Bounding the Plastic Strength of Polycrystalline Solids

Martín I. Idiart

Abstract


The macroscopic elasto-plastic response of polycrystalline solids like engineering metals and many geological materials is to a great extent dictated by the morphology, lattice orientation and elasto-plastic response of each individual single-crystal grain composing the aggregate. The relationship between these macroscopic and microscopic properties is necessary to estimate the deformation-induced plastic anisotropy that develops in polycrystalline solids undergoing large deformations, a problem relevant to various engineering applications such as metal forming processes. Very often the response of these materials is idealized as elastically rigid and plastically non-hardening. Within this so-called rigid-perfectly plastic model, the above problem reduces then to finding the macroscopic yield surface of the polycrystalline aggregate given the yield surface at the single-crystal level and the statistics of the morphology and orientation distributions of the grains. Due to their inherent microstructural randomness, cognate polycrystalline solids will not exhibit a single response but a ---hopefully small--- range of responses. Therefore, one can either develop estimates that yield a single representative response or derive bounds for the entire range of possible responses. This work is concerned with bounds. Bounds are also useful for two reasons: they provide benchmarks to test estimates and they can be used as estimates themselves.
Several methods are by now available to determine bounds for the macroscopic plastic strength of polycrystalline solids. A nonlinear homogenization method has been recently proposed by Idiart and Ponte Castañeda (Idiart & Ponte Castañeda 2007 Proc. R. Soc. A 463, 907–924) with the potential to deliver improved bounds at the expense of increased computational complexity.

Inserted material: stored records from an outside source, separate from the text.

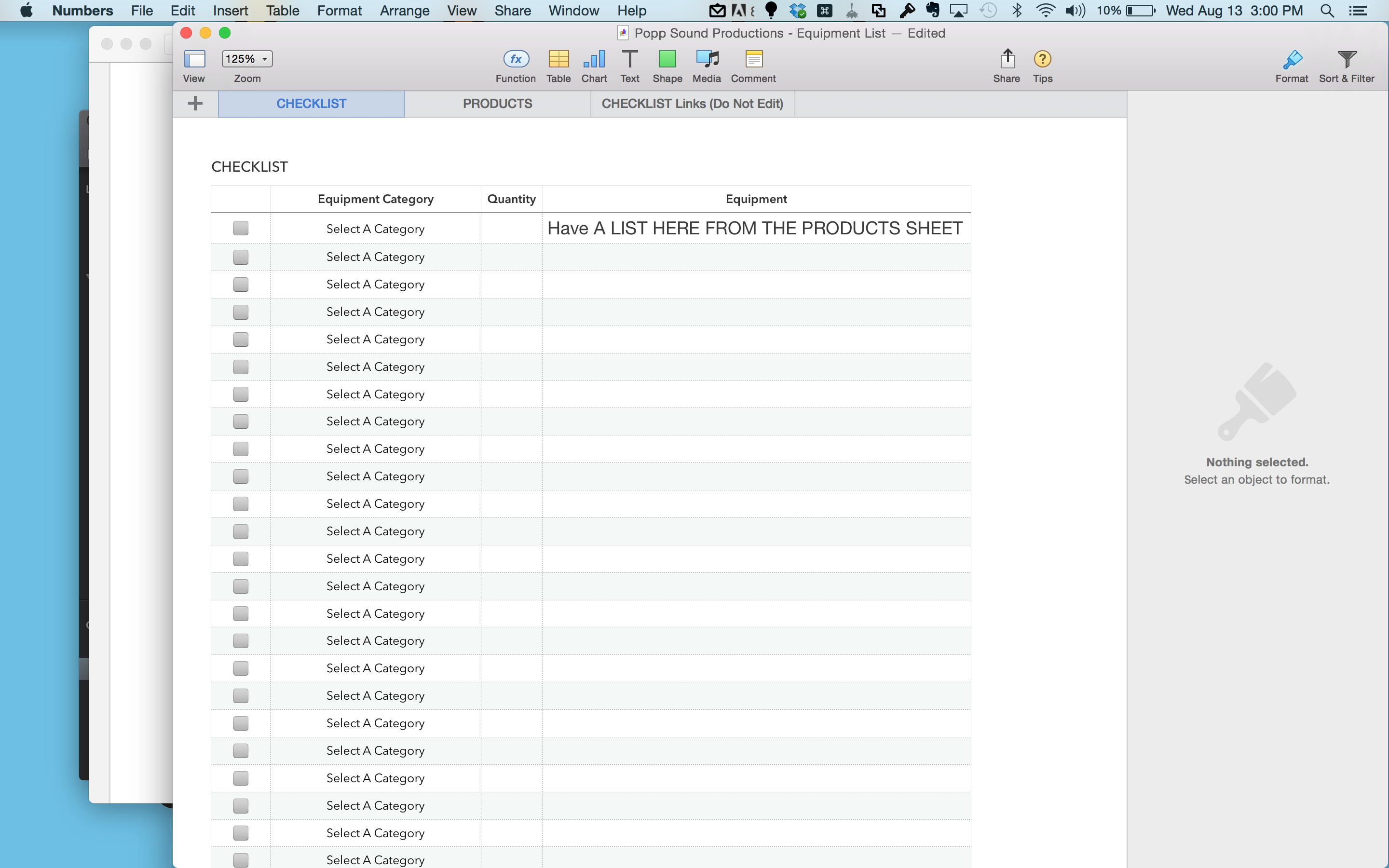Insert a Table from toolbar

pyautogui.click(x=558, y=59)
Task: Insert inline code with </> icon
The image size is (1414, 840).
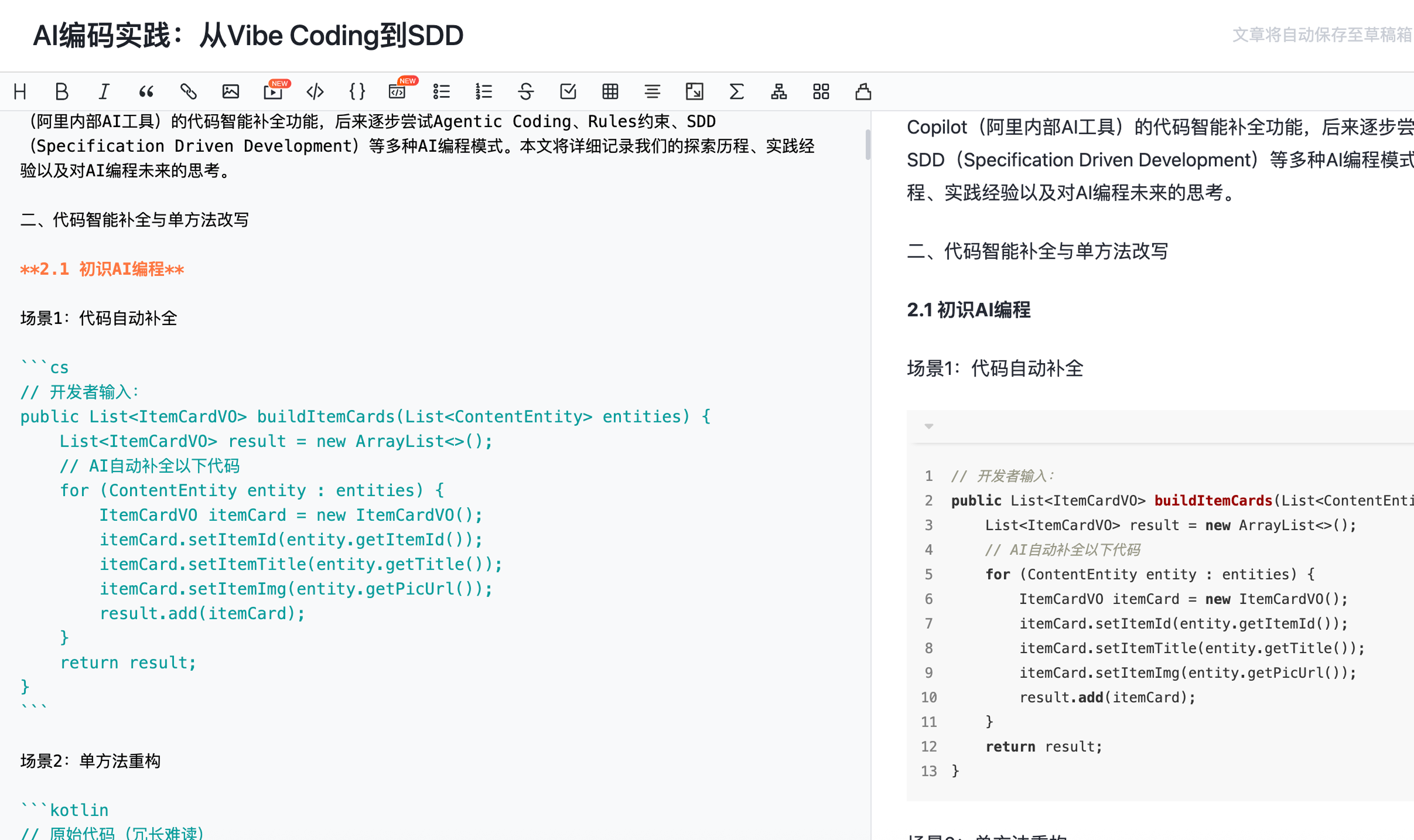Action: pyautogui.click(x=315, y=91)
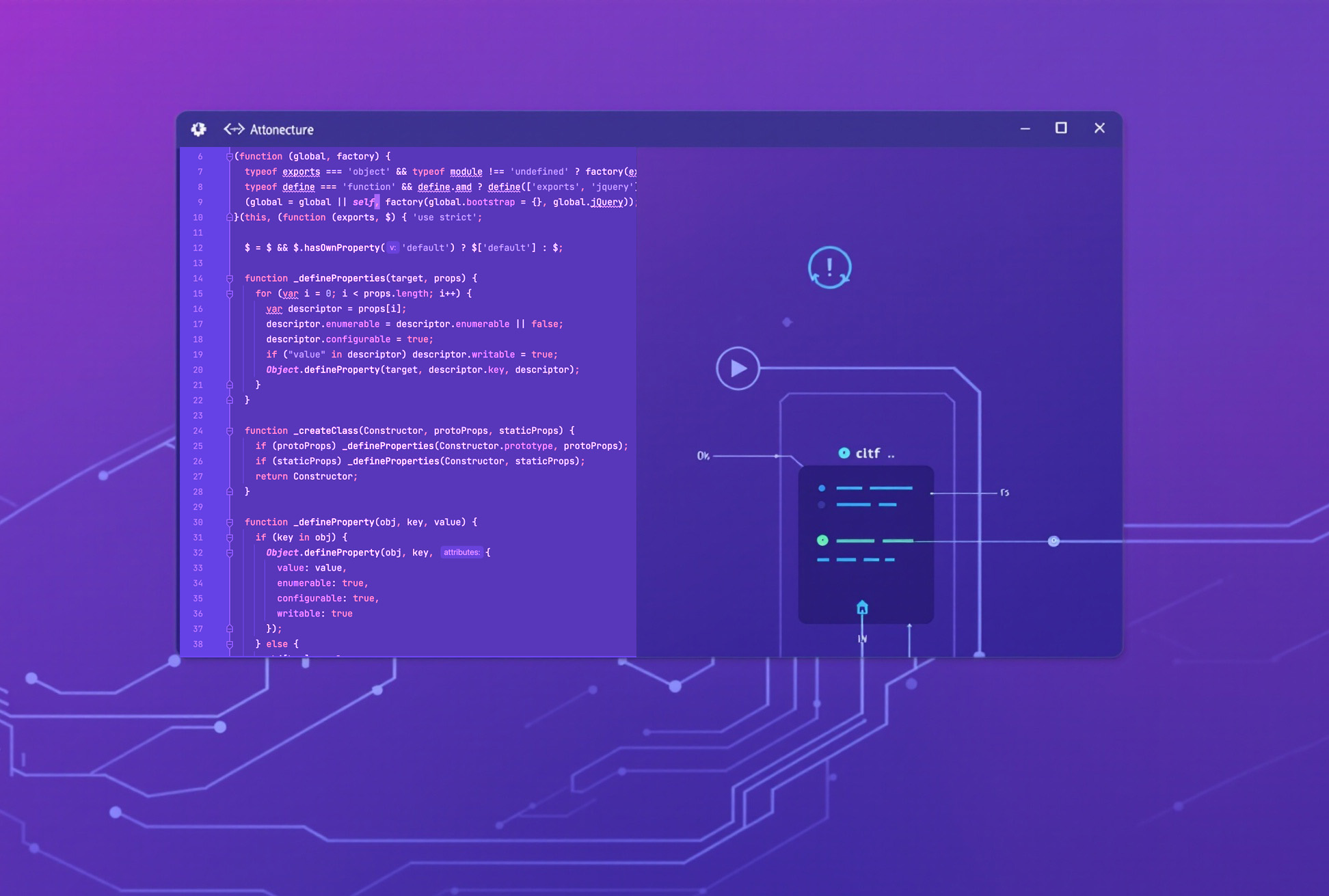Viewport: 1329px width, 896px height.
Task: Collapse the _createClass fold at line 24
Action: pos(229,431)
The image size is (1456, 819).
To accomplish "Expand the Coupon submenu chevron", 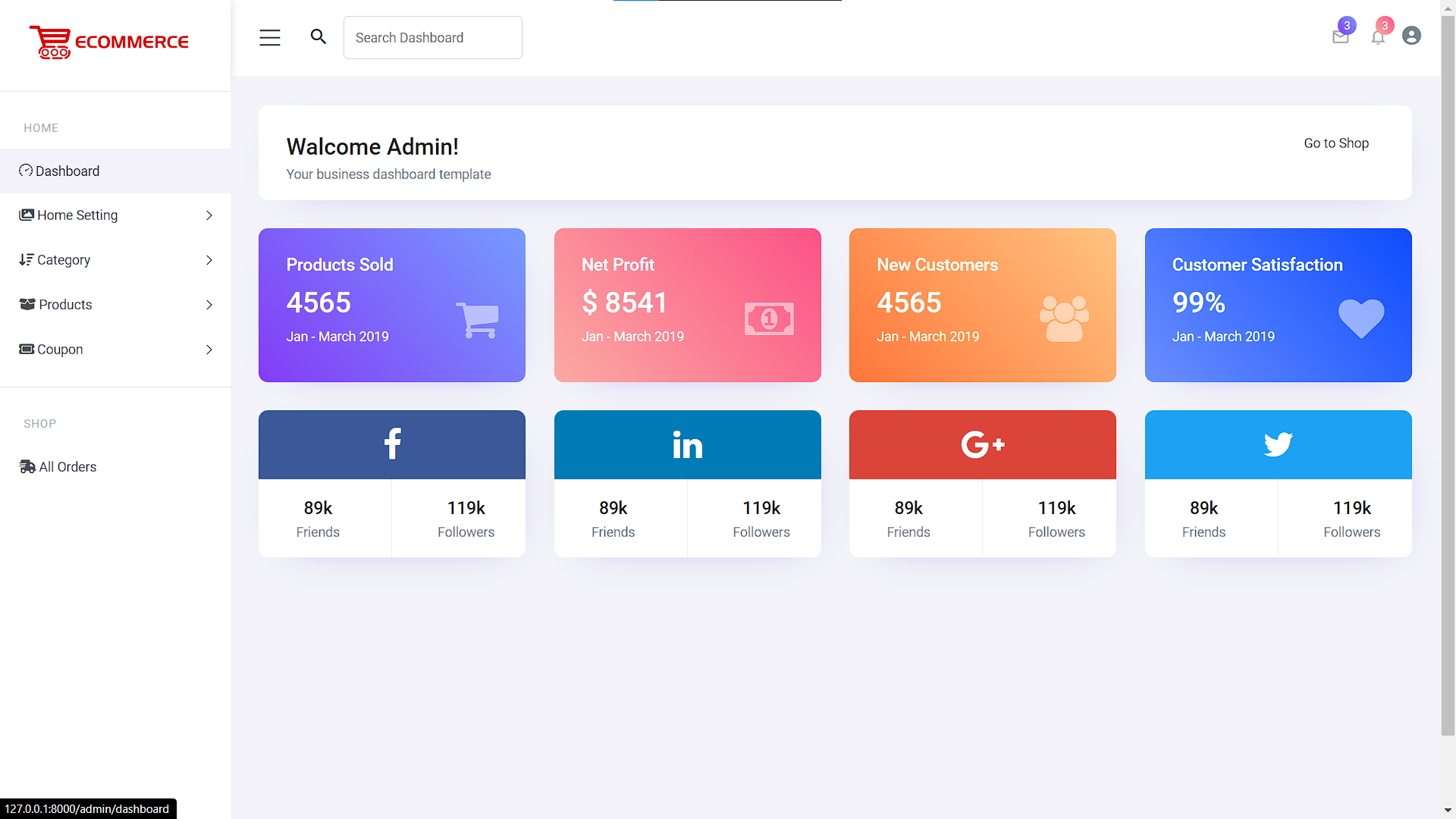I will point(209,350).
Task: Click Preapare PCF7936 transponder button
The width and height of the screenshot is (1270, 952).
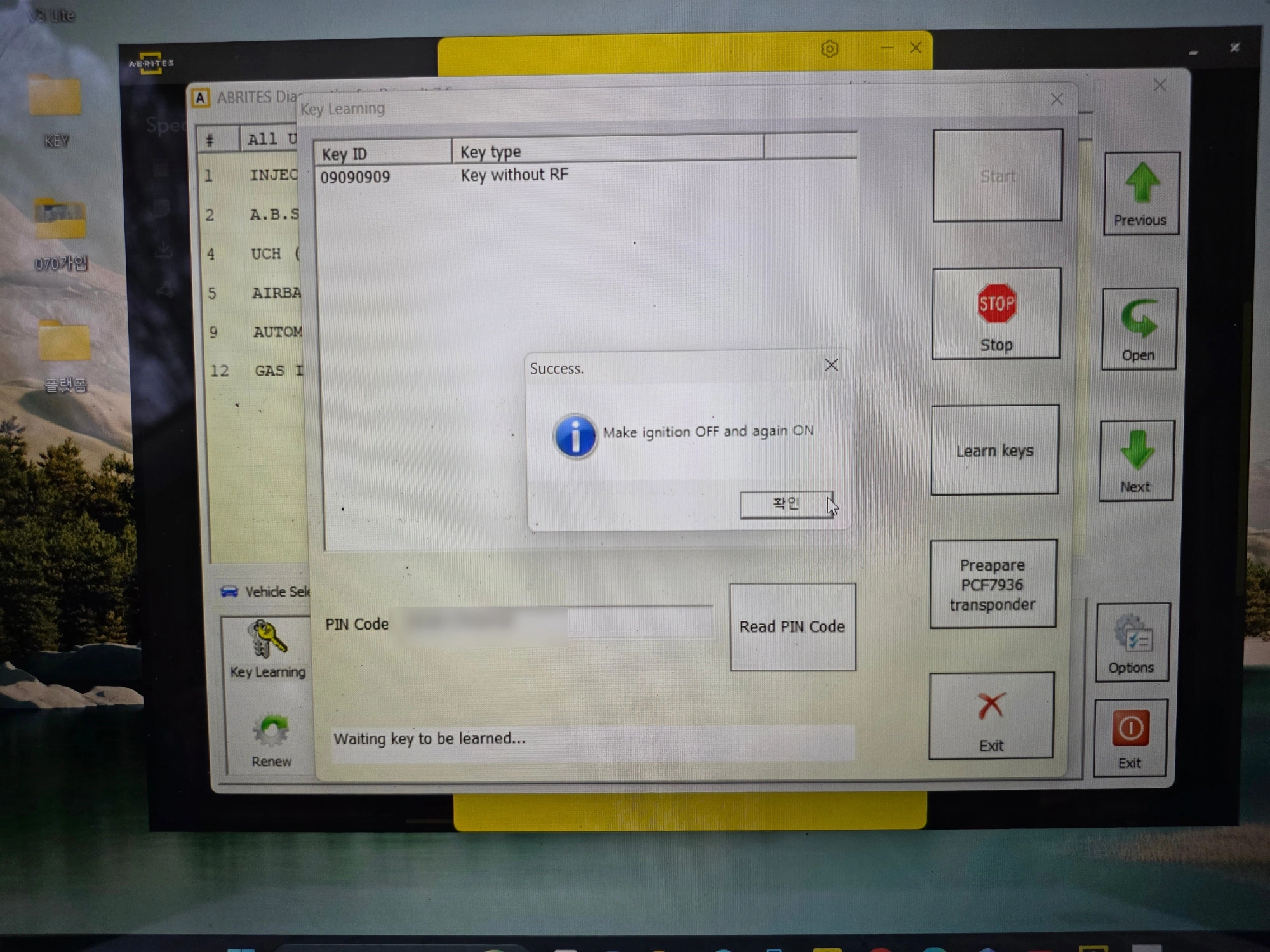Action: 993,584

The method is applied here to various types of cubic and hexagonal solids with varying degrees of crystal anisotropy. The resulting bounds incorporate up to second-order microstructural statistics. Improvements over earlier bounds are found to be modest for highly symmetric materials but for low-symmetry materials the new bounds become appreciably sharper when the constituent crystals have more than five slip systems with less than five of them linearly independent.